À 21h30, une foule importante s’était réunie dans le grand chapiteau monté le temps du festival près du stade de football de Luz pour écouter Iva Bittova. À Luz, où elle se produisit la première fois il y a 27 ans, elle laisse un souvenir impérissable d’une de ses prestations passées avec son mari Paval Fajt. Cette fois, elle se présentait avec leur fils Antonin Fajt pour une musique qui s’avéra éloignée du free jazz demeuré dans les mémoires. Elle n’en sut pas moins séduire une grande partie du public en faisant un vrai show. Elle débuta sa prestation en déambulant au sein de l’auditoire, chantant à pleine voix peut-être une chanson populaire montagnarde de sa Tchécoslovaquie natale (effets d’écho) et s’accompagnant à la manière du violoneux du village. Remontée sur scène, elle enchaîna avec une improvisation vocale construite à partir d’un répertoire d’effets redevables autant à la musique contemporaine qu’à la musique improvisée. Elle entonna ensuite un nouveau chant en faisant alterner ritournelle pseudo-folklorique et mélodie quasi-pop, l’ensemble finissant par disparaître au profit de sifflements d’oiseaux. Ovation : elle venait de se mettre le public dans la poche. Après quelques mots de présentation, son fils fit son entrée sur scène pour l’accompagner dans deux chants là encore peut-être populaires, du moins interprétées avec des codes renvoyant à cette sève jusqu’à ce que la musique passe en mode improvisation. Après cela, Antonin Fajt eut droit à son solo de piano, proche de la musique de film par sa simplicité efficace et son émotivité délibérée. Son fils demeurera transparent le reste du concert, le show reposant totalement sur le charisme formidable et la fantaisie d’Iva Bittova. De façon tout à fait inattendue, le concert se conclut par une reprise de « My Funny Valentine » !

Quoi que l’on puisse penser de la performance réalisée, l’expression vocale d’Iva Bittova fit l’unanimité. Surtout, pour ce qui me concerne, lorsqu’elle interpréta des musiques semblant issues de son terroir. Alors, son grain de voix, l’investissement émotionnel sans strass et l’intensité de l’émotion vécue me touchèrent profondément.

 

 

Luz-Saint-Sauveur (65), Jazz à Luz, vendredi 15 juillet 2022, 22h30, Parc Claude Massoure

Sec

Jules Ribis (elb, vx), Xavier Tabard (dr, vx)

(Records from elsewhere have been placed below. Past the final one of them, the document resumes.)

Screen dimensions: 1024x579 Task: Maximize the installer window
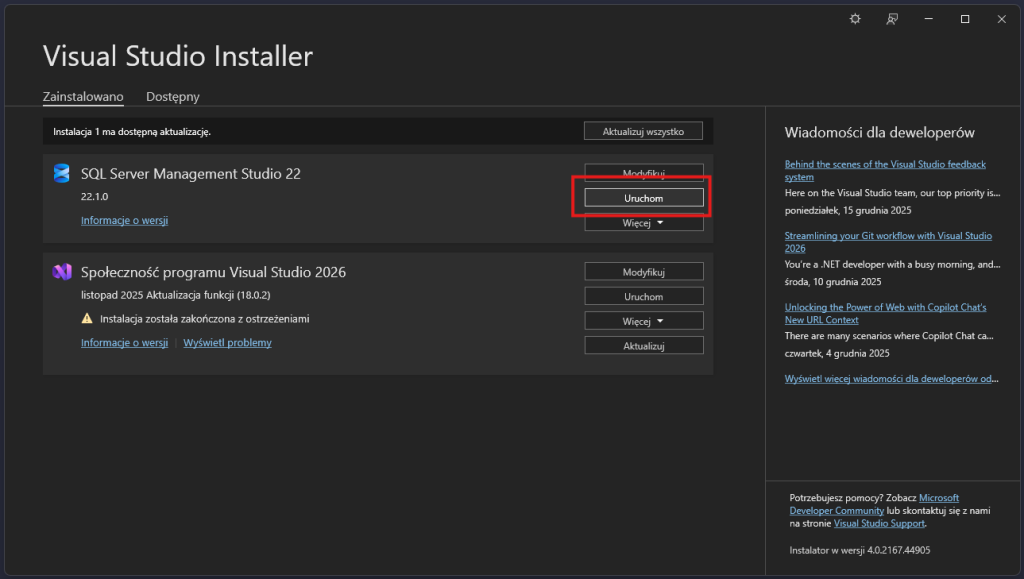[965, 19]
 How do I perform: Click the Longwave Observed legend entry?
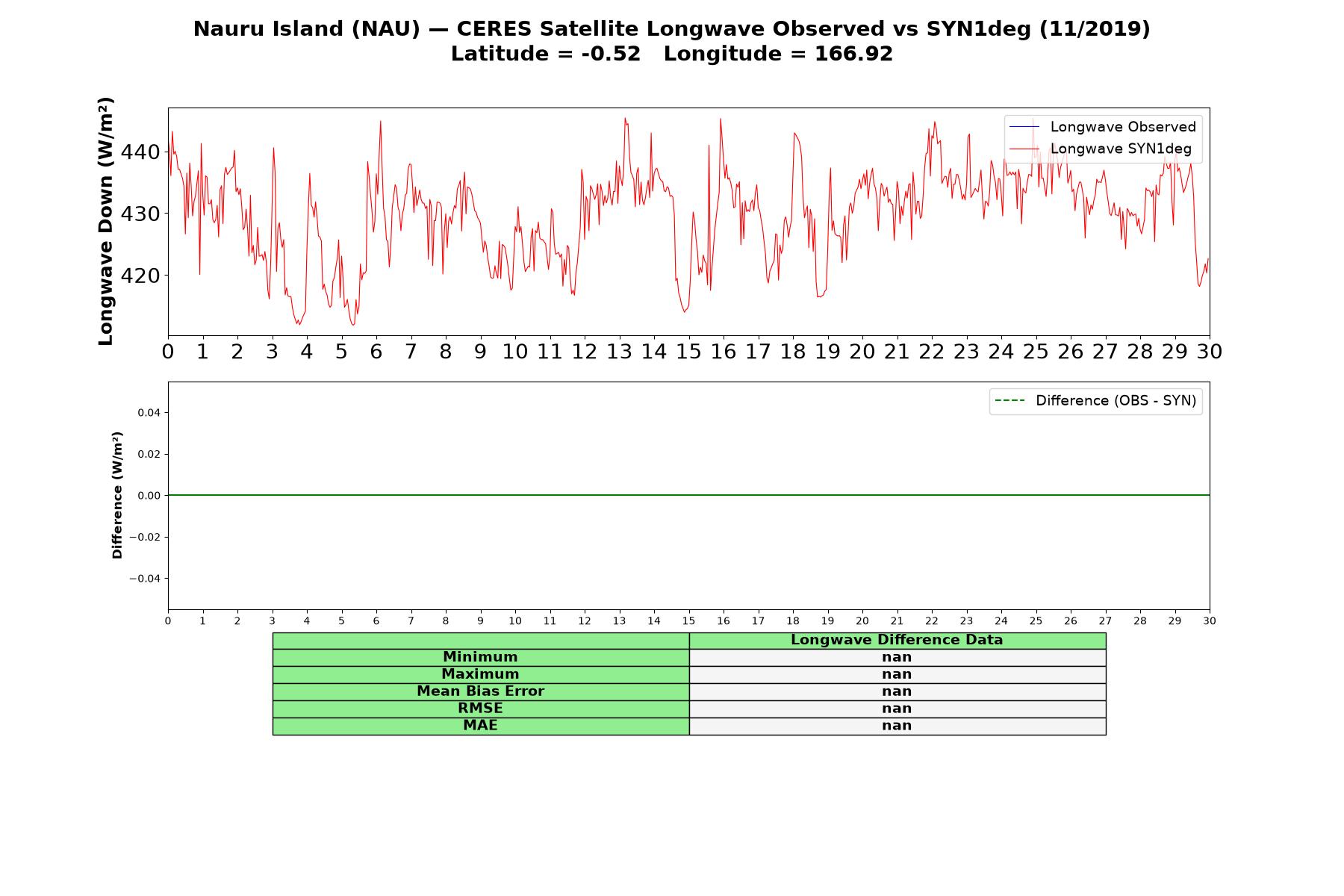click(x=1103, y=127)
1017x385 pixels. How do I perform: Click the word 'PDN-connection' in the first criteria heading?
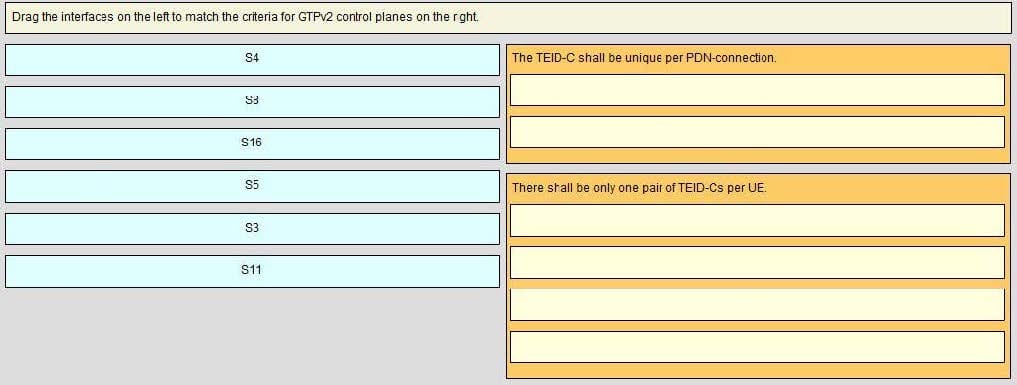731,58
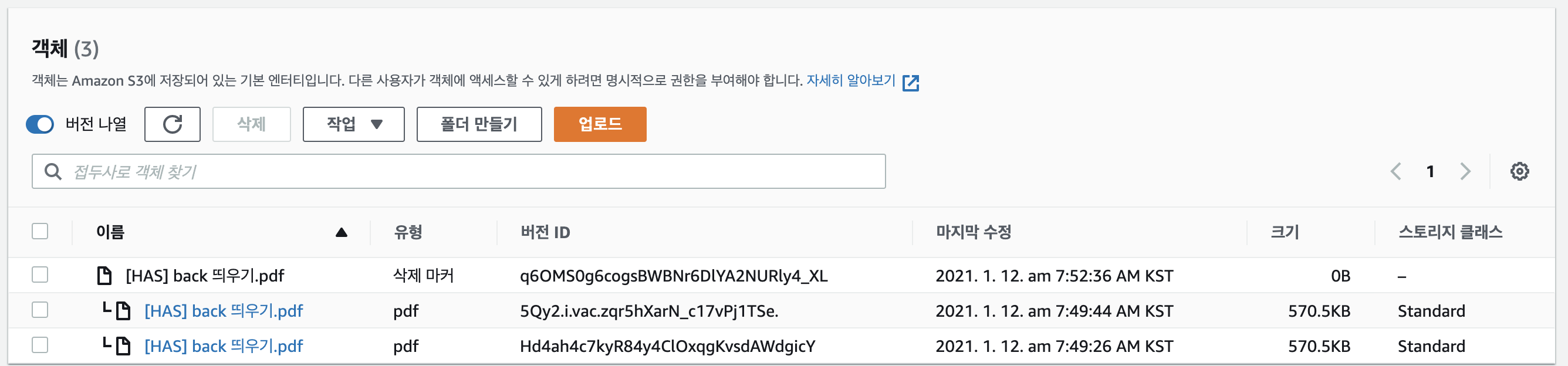
Task: Sort by the 이름 column arrow
Action: tap(342, 232)
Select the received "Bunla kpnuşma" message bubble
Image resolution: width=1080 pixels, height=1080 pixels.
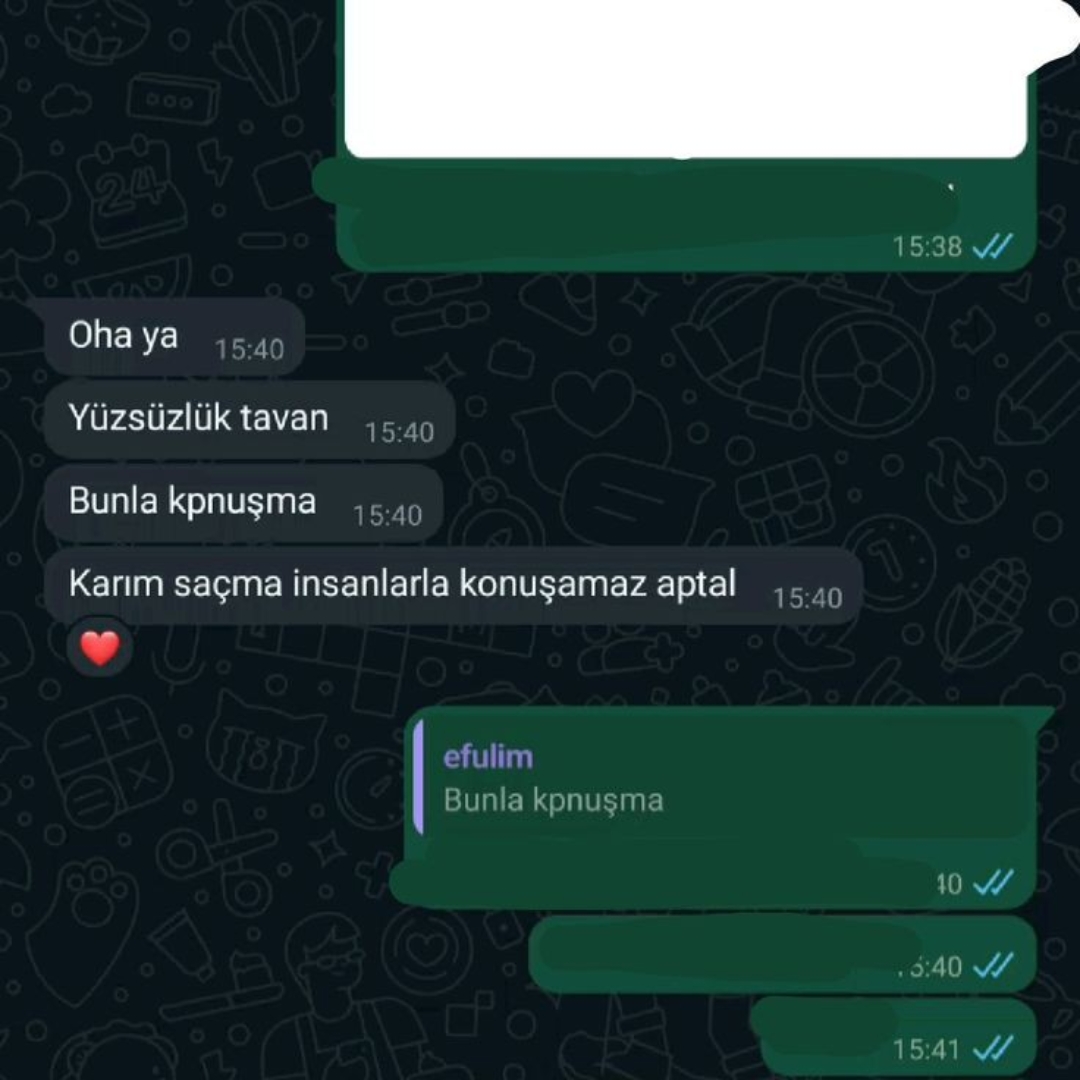pyautogui.click(x=243, y=503)
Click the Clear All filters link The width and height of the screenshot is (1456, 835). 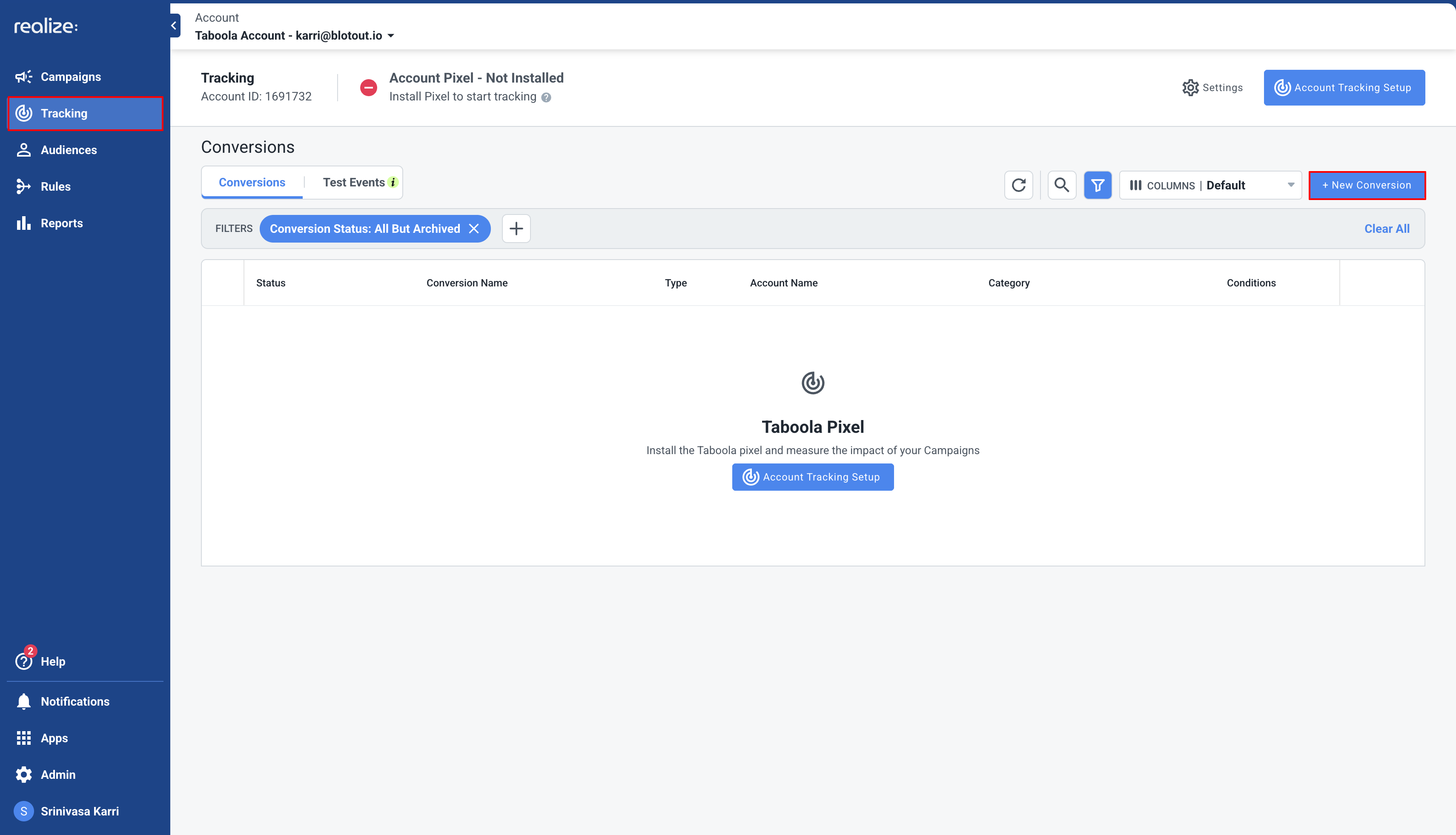pos(1386,229)
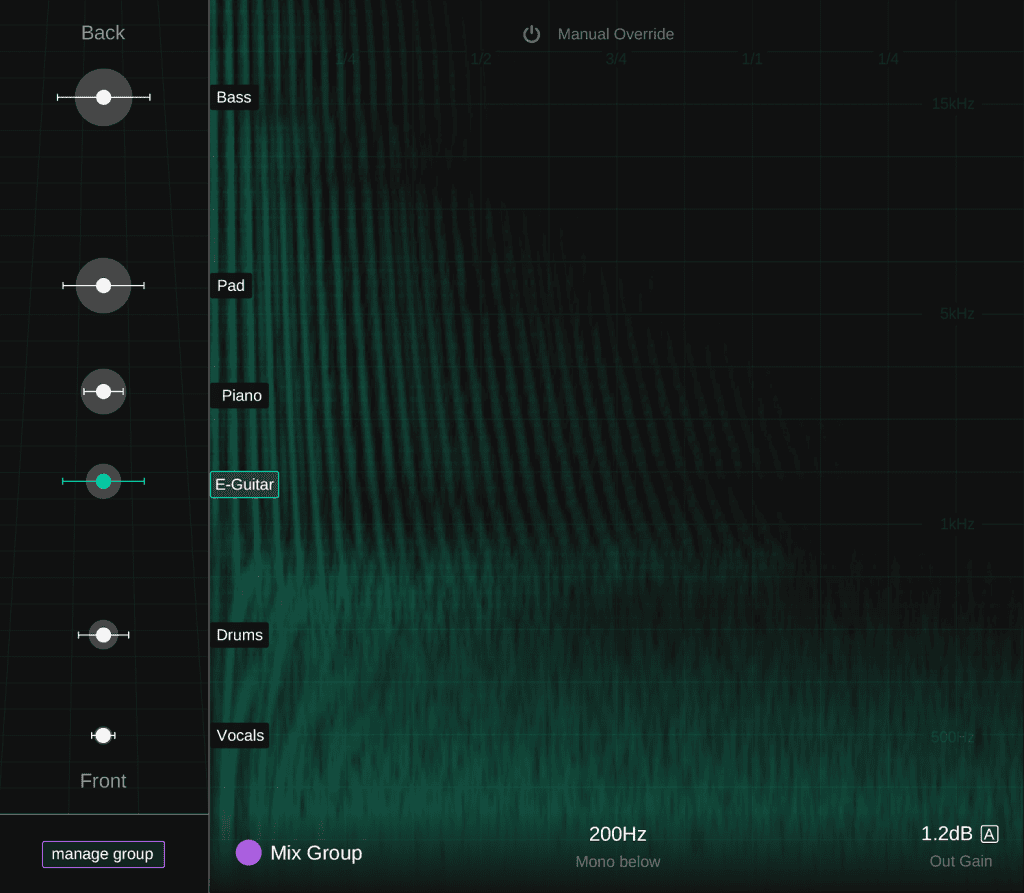Click the Manual Override power icon
The image size is (1024, 893).
[x=531, y=33]
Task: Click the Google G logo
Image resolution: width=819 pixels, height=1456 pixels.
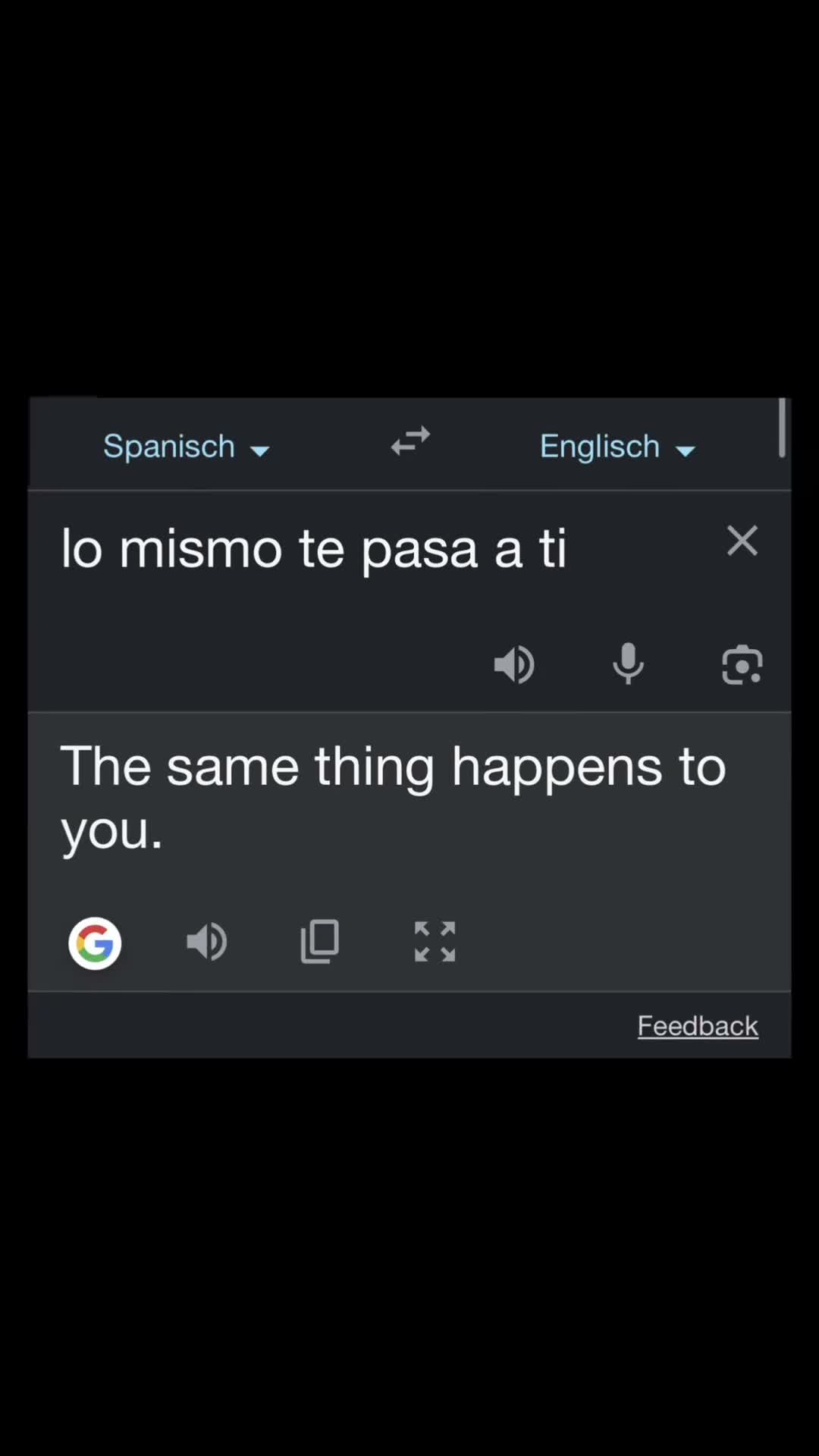Action: [x=95, y=943]
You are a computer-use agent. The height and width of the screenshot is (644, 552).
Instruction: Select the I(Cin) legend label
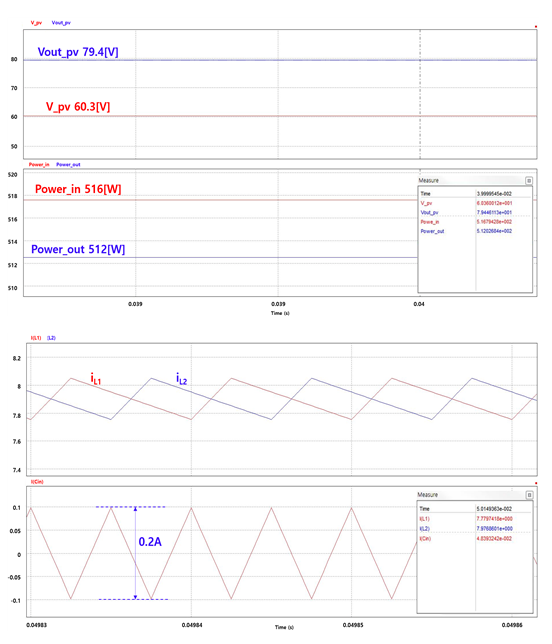tap(37, 481)
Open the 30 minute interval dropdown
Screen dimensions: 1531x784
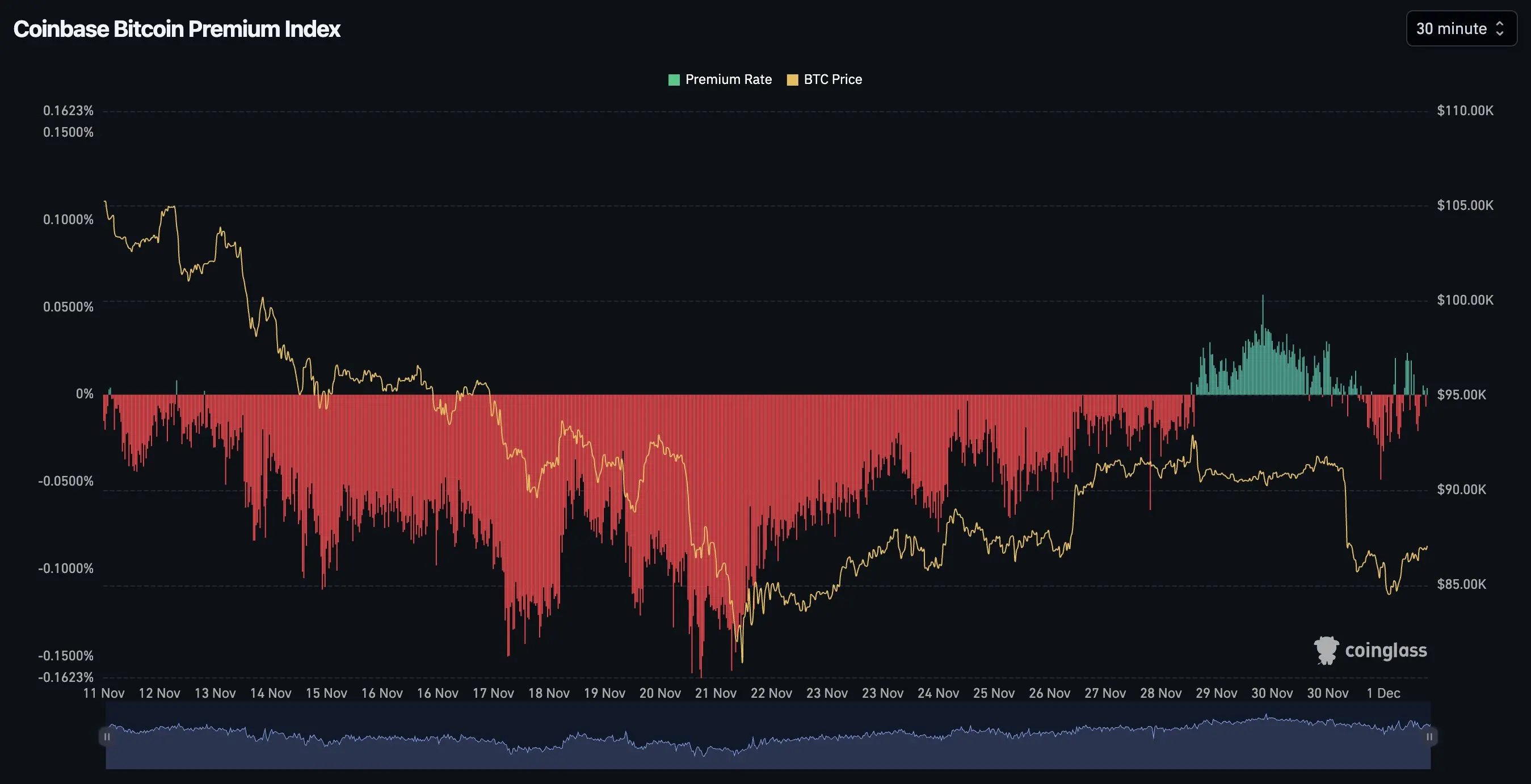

Jouxtant l’emplacement du chapiteau, le Parc Claude Massoure accueillit la performance du duo Sec entre les deux concerts du soir. Le rock noise du duo attira un public majoritairement jeune qui, pour étonnant que cela puisse paraître, parvint à danser sur une musique pourtant faite de ruptures, de métriques complexes, voire d’opposition ludique entre les deux musiciens. La frénésie gagna donc souvent le duo pour des moments d’hyperactivisme ultravitaminé où la puissance sonore sembla remplir l’immensité des espaces montagnards

 

Luz-Saint-Sauveur (65), Jazz à Luz, jeudi 16 juillet 2022, 00h30, Chapiteau

Portron Portron Lopez

Valentin Portron, Marceau Portron (elg), Olivier Kelchtermans (dr)

Pas de club à la voute ce soir pour des raisons logistiques. La musique dynamique du trio Portron Portron Lopez, un power trio à deux guitares, se produisit donc sous le chapiteau. S’appuyant sur la batterie rock d’Olivier Kelchtermans, les deux frères invoquèrent nombre de traditions guitaristiques pour une musique facétieuse où tour à tour sont convoqués le blues, la musique hawaïenne, le folk, la country, le rock « beefheartien » (comme le précise le programme du concert), ou encore la musique répétitive – dont une séance particulièrement longue d’une immobilité exacerbant malicieusement l’arrivée d’une suite ! Comme en miroir, l’attitude du public à l’écoute de cette musique fut tout aussi éclectique et amusant : des danseurs bougeant leur corps soit de manière totalement désordonnée, soit avec la plus grande maîtrise ; au milieu d’eux, un homme reste immobile, son regard concentré ne quittant pas les mains d’un des guitaristes ; une vieille punk lance indolemment entre deux morceaux « c’est mou ! » ; une personne âgée remue la tête de haut en bas à s’en faire mal au cou ; deux jeunes filles sautillent façon kangourous ; et ainsi de suite jusque tard dans la nuit.